__Tasks to perform__:
**A)** Answer these questions using the article on Ruth Bader Ginsburg and abortion rights.
(i) What position does Janet Benshoof hold?
(ii) Whose retirement created the vacancy Ginsburg was nominated to fill?
(iii) Over how many years has Ginsburg offered detailed strategies for protecting abortion rights, according to veterans of the abortion debate?
**B)** Carry on writing the article on Ruth Bader Ginsburg and abortion rights from the point where it stops.

__Document segment__:
ROANOKE TIMES

                         Roanoke Times
                 Copyright (c) 1995, Landmark Communications, Inc.

DATE: SUNDAY, June 20, 1993                   TAG: 9306200240
SECTION: HORIZON                    PAGE: D-1   EDITION: METRO 
SOURCE: By HARRIET CHIANG SAN FRANCISCO CHRONICLE
DATELINE:                                 LENGTH: Long


SOLIDLY FOR ABORTION RIGHTS

JUDGE Ruth Bader Ginsburg would champion abortion rights on the U.S. Supreme Court, and may even push for federal funds to be used for abortions, legal experts said last week.

Questions arose about Ginsburg's stand on abortion rights after President Clinton nominated her for the high court, but veterans of the abortion debate said that she has offered detailed strategies for protecting abortion rights over the past 20 years.

"I look forward to her hearing any abortion case," said Janet Benshoof, president of the New York-based Center for Reproductive Law and Policy, a national abortion rights group. "Her sensitivity to the reality of women's lives makes it ideal for her to hear."

Abortion is the one stumbling block in what is expected to be an otherwise smooth confirmation process for the federal appeals judge, who was nominated by Clinton to fill the vacancy created by the retirement of Justice Byron White.

__Raw data__:
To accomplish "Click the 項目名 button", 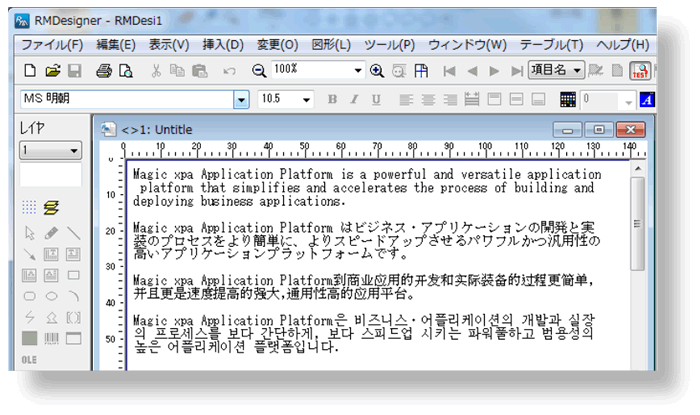I will click(555, 71).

__Answers below__:
**A)**
(i) She is president of the New York-based Center for Reproductive Law and Policy, a national abortion rights group.
(ii) Justice Byron White's.
(iii) The past 20 years.

**B)**
A leading women's rights advocate in the 1970s and a moderate since her judicial appointment in 1980, Ginsburg was billed by the administration as as a supporter of abortion rights. But in some quarters, doubt arose over her criticism of Roe vs. Wade, the 1973 landmark ruling that established abortion rights.

Kate Michelman, president of the Washington D.C.-based National Abortion Rights Action League, called Ginsburg's public statements on abortion a "cause for concern."

She said her group looked forward to a "thorough" hearing before the Senate Judiciary Committee "to determine whether Ginsburg will protect a woman's fundamental right to privacy, including the right to choose, under a strict scrutiny standard."

But in her legal writings and speeches,and in a series of interviews with legal experts, Ginsburg emerges as solidly pro-choice. But she disagrees with the way the Supreme Court reached the result in its landmark 1973 decision in Roe vs. Wade.

Several experts said last week that Ginsburg would have based the abortion right on stronger legal grounds and perhaps diffused some of the bitter debate that has stretched over two decades.

Benshoof brushed off suggestions that Ginsburg is anything but solidly pro-choice. The objections are "bogus," she said.

As a Supreme Court justice, Ginsburg will "fortify the right" to abortion, taking a lead in clearing up the confusion created by the U.S. Supreme Court abortion ruling last June, Benshoof said. In that decision, the court allowed state restrictions on abortions as long as they did not impose an "undue burden" on a woman's right.

"She has the background and the capacity to look at the incredible mess this standard has produced and try to bring some clarity to it," Benshoof said.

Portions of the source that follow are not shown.